Selon les scientifiques Schaufeli et Enzmann, « le stress est un état transitoire de désadaptation fonctionnelle, dont les symptômes psychiques, physiologiques et comportementaux manifestent une tentative d’adaptation non encore réussie et se manifestant à court ou moyen terme. Cet état transitoire, s’il ne se traduit pas par une reconquête d’un nouvel équilibre psychique, évolue vers le burn-out ». Le stress est dû à des facteurs qui menacent notre équilibre interne.

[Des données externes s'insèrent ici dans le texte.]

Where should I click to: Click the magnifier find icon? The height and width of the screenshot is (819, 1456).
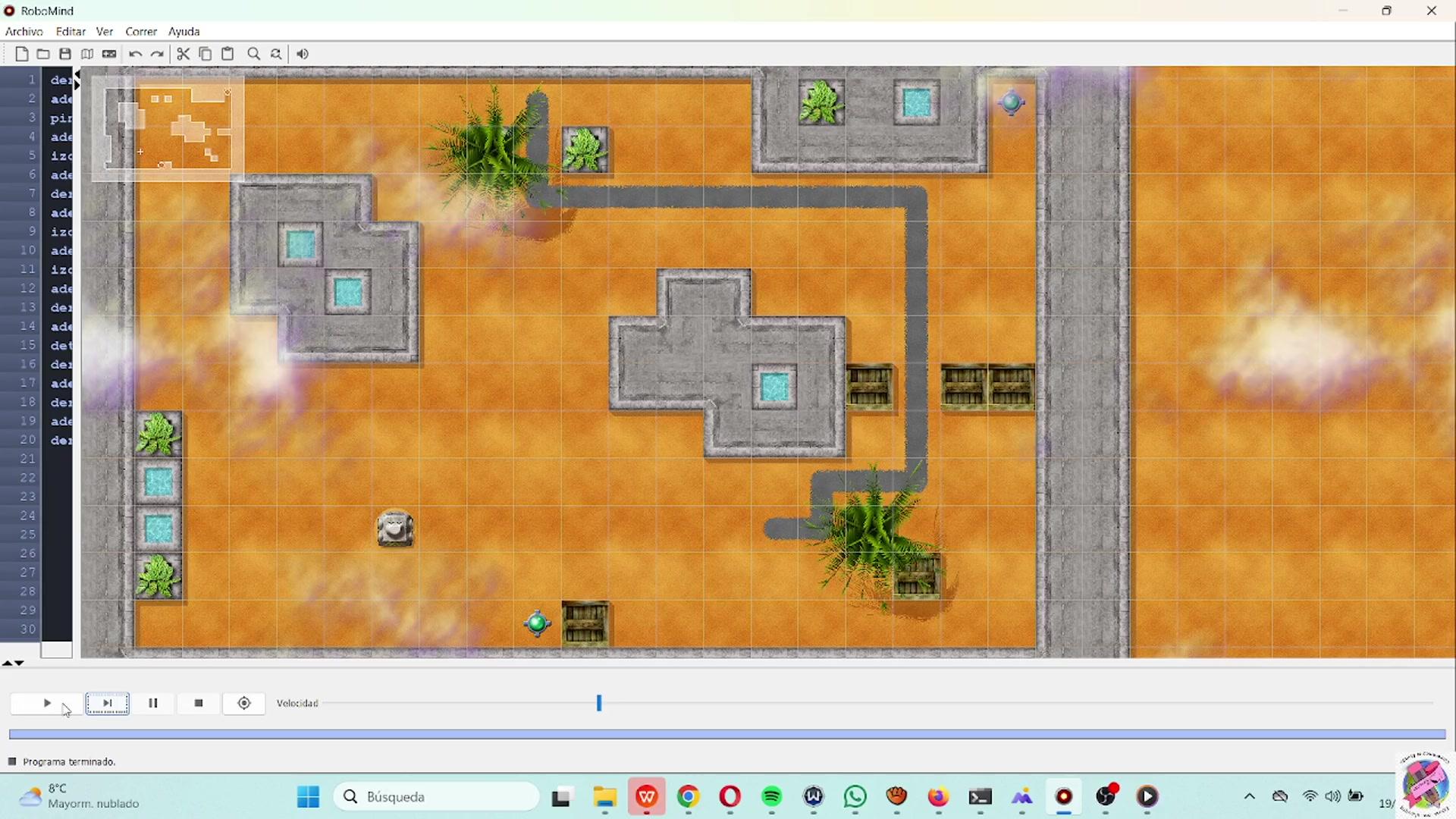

Dès que nous sortons de notre zone de confort, notre organisme nous envoie des signaux pour nous réadapter à notre nouvel environnement ou, au contraire, d’en échapper.

JADIS, LE STRESS ÉTAIT VITAL ET BÉNÉFIQUE POUR NOTRE SURVIE

La vie de tous les jours requiert plusieurs efforts de notre part. Cela provoque des irrégularités dans l’activation des réponses au stress que notre métabolisme se doit de faire à chaque menace détectée. Les réponses au stress sont répétitives ou chroniques, délétères et surdimensionnées, ce qui met notre système d’adaptation en sur régime. Ce sont ces abondances qui nous épuisent et finissent par nous rendre malades.

 

Le processus de réponse au stress physiologique

Ce processus commence lorsque notre corps détecte la présence du facteur de stress. Nos sens envoient des signaux à notre cerveau, ainsi qu’aux réponses sympathiques et hormonales, œuvrant dans l’élimination, la réduction ou la gestion du stress. En d’autres termes, tout commence au niveau du système nerveux ; dès qu’un facteur de stress particulier est réalisé, des signaux concernant ce stimulus sont envoyés au cerveau. L’hypothalamus est alors alerté pour susciter le système nerveux autonome (SNA), qui est le responsable de la régulation inconsciente du rythme cardiaque et de la respiration.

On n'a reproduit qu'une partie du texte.